MATERIAL FOR THE TASK:
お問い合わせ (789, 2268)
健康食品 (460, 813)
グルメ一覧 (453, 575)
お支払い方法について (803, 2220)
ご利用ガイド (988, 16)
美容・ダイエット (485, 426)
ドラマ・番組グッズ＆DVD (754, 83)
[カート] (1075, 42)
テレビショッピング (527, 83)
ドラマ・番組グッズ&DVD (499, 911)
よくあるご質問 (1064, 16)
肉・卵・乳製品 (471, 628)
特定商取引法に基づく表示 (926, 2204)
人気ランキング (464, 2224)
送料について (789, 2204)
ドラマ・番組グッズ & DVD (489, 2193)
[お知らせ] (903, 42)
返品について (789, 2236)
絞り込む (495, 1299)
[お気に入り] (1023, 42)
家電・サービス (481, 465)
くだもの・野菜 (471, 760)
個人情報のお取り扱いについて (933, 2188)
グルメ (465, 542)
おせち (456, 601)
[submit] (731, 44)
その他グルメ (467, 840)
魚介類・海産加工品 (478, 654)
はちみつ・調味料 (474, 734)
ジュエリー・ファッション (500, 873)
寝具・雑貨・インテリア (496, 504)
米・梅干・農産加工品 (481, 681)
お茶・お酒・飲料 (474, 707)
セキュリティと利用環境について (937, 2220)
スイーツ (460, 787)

* * *

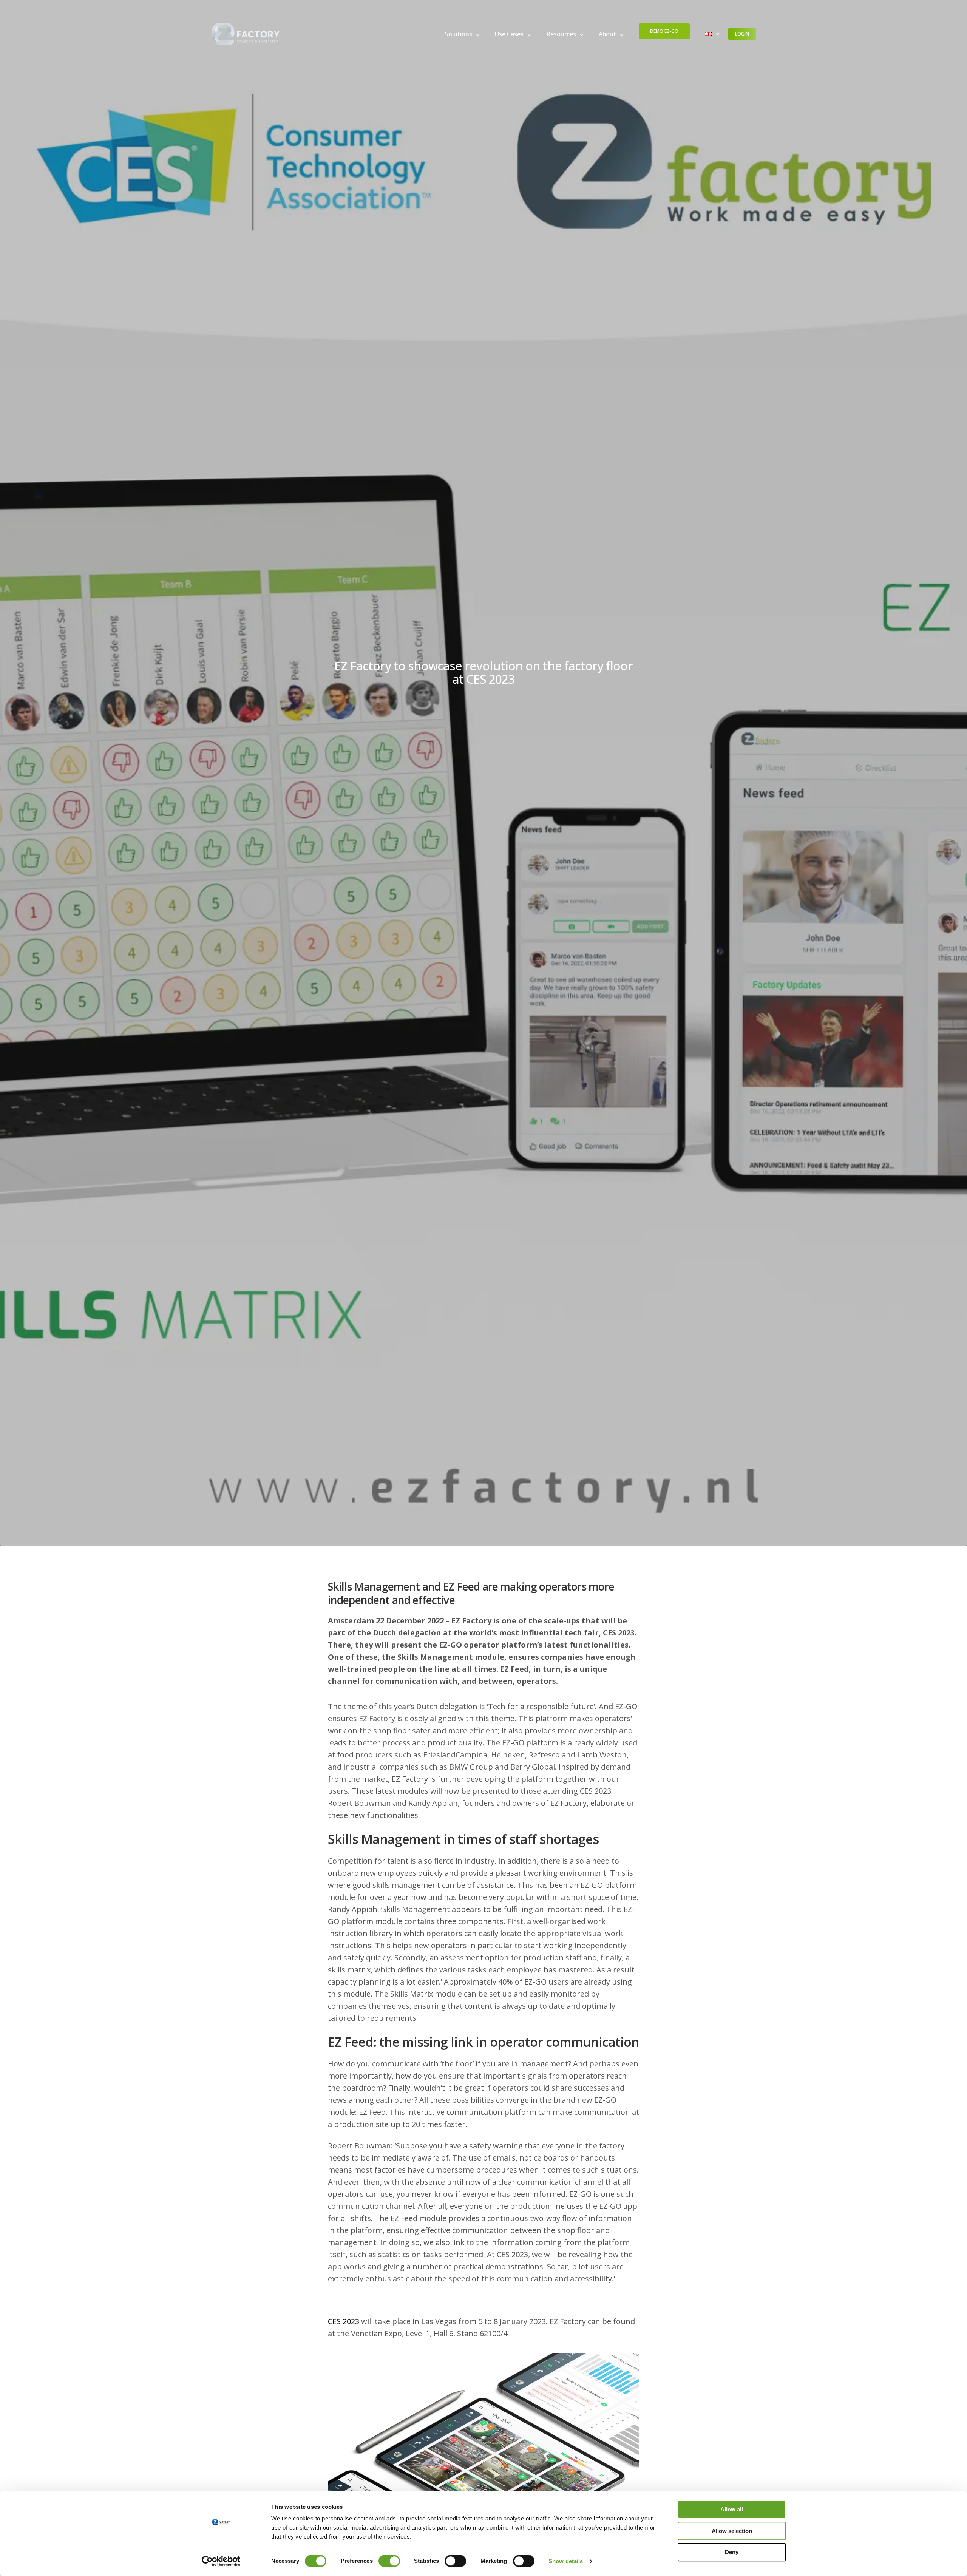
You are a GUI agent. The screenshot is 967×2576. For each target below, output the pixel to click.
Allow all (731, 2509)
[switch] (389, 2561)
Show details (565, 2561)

WHAT TO PRODUCE: Working from the data above, extract solely the lines from the one containing "お問い合わせ (789, 2268)" through the one containing "スイーツ (460, 787)", exactly as they appear, both included.

RESPONSE:
お問い合わせ (789, 2268)
健康食品 (460, 813)
グルメ一覧 (453, 575)
お支払い方法について (803, 2220)
ご利用ガイド (988, 16)
美容・ダイエット (485, 426)
ドラマ・番組グッズ＆DVD (754, 83)
[カート] (1075, 42)
テレビショッピング (527, 83)
ドラマ・番組グッズ&DVD (499, 911)
よくあるご質問 (1064, 16)
肉・卵・乳製品 (471, 628)
特定商取引法に基づく表示 (926, 2204)
人気ランキング (464, 2224)
送料について (789, 2204)
ドラマ・番組グッズ & DVD (489, 2193)
[お知らせ] (903, 42)
返品について (789, 2236)
絞り込む (495, 1299)
[お気に入り] (1023, 42)
家電・サービス (481, 465)
くだもの・野菜 (471, 760)
個人情報のお取り扱いについて (933, 2188)
グルメ (465, 542)
おせち (456, 601)
[submit] (731, 44)
その他グルメ (467, 840)
魚介類・海産加工品 (478, 654)
はちみつ・調味料 (474, 734)
ジュエリー・ファッション (500, 873)
寝具・雑貨・インテリア (496, 504)
米・梅干・農産加工品 (481, 681)
お茶・お酒・飲料 (474, 707)
セキュリティと利用環境について (937, 2220)
スイーツ (460, 787)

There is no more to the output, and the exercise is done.